WHAT IS REQUIRED → Some lines in the listing hold the word "computer". Return each of them.

----

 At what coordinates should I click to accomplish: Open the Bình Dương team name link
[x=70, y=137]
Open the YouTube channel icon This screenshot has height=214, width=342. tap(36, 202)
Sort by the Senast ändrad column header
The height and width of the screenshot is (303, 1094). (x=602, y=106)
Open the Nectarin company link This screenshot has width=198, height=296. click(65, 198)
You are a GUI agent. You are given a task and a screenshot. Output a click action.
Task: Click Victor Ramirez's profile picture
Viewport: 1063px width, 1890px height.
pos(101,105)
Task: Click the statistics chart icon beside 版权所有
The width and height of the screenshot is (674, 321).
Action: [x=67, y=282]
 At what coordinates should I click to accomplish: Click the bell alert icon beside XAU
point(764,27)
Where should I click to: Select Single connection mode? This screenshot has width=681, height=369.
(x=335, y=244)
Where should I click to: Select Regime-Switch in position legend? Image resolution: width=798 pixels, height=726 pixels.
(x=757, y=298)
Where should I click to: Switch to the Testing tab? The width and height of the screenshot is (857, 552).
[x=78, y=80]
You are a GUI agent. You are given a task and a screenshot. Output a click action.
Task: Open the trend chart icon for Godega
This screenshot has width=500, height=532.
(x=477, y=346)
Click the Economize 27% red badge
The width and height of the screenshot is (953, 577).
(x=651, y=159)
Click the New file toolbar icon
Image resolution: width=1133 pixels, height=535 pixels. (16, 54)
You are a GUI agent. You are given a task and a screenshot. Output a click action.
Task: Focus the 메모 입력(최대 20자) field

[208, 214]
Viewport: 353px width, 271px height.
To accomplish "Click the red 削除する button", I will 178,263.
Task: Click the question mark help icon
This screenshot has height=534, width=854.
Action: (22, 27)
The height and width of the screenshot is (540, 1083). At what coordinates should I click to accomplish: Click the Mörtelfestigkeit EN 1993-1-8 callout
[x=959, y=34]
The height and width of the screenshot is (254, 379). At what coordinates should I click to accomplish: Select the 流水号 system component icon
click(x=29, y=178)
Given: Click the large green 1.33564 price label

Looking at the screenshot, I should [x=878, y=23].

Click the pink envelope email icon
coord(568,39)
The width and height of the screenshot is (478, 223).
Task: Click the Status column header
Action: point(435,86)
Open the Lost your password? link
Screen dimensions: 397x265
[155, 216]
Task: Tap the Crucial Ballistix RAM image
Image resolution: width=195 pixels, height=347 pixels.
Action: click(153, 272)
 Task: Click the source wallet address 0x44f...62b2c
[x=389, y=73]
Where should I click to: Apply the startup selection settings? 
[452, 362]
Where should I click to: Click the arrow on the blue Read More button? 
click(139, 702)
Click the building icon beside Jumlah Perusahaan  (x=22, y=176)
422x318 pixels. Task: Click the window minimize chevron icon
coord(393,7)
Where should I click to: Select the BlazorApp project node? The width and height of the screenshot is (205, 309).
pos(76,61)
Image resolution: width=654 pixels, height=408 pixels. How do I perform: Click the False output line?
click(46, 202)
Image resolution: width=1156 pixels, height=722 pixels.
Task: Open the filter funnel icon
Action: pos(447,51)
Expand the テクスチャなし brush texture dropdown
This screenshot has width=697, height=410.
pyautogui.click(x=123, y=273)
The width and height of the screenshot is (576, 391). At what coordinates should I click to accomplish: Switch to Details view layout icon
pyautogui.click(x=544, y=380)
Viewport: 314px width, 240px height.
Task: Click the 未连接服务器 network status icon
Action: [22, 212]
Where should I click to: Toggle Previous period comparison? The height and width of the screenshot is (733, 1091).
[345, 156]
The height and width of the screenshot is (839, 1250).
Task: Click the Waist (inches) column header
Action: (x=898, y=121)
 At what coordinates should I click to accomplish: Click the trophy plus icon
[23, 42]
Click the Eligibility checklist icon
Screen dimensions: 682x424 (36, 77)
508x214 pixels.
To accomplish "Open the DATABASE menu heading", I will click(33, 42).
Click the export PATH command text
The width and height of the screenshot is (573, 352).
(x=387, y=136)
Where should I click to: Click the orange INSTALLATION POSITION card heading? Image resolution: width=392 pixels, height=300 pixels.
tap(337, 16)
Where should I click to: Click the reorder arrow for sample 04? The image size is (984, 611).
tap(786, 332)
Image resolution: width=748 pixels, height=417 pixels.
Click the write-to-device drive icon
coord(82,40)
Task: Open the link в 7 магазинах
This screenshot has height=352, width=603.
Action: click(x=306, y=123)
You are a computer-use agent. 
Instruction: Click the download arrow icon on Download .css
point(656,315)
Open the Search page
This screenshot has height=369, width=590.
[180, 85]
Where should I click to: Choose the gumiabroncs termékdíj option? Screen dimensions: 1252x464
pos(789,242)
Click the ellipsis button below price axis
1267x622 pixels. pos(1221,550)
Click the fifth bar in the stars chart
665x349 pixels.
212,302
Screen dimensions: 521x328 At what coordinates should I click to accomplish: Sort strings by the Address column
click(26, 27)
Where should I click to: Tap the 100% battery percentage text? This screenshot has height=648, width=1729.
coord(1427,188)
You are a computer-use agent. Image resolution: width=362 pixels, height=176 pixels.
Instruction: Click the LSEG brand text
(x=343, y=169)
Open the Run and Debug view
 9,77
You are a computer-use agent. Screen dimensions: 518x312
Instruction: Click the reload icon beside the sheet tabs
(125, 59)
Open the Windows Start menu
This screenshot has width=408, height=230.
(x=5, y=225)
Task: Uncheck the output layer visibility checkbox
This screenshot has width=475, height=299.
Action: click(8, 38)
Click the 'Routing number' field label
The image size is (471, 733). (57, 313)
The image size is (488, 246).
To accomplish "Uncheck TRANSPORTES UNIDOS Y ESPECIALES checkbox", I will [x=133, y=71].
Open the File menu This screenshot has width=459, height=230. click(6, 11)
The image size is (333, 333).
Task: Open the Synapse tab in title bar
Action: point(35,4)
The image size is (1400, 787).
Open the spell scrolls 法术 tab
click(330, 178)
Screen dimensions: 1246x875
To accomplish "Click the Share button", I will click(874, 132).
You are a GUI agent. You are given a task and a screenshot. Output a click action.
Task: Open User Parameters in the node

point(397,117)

----

SOLVED EXERCISE →
You are a computer-use agent. 
You are a computer-use agent. Image resolution: width=362 pixels, height=176 pixels.
You are a computer-use agent. Screen dimensions: 518x312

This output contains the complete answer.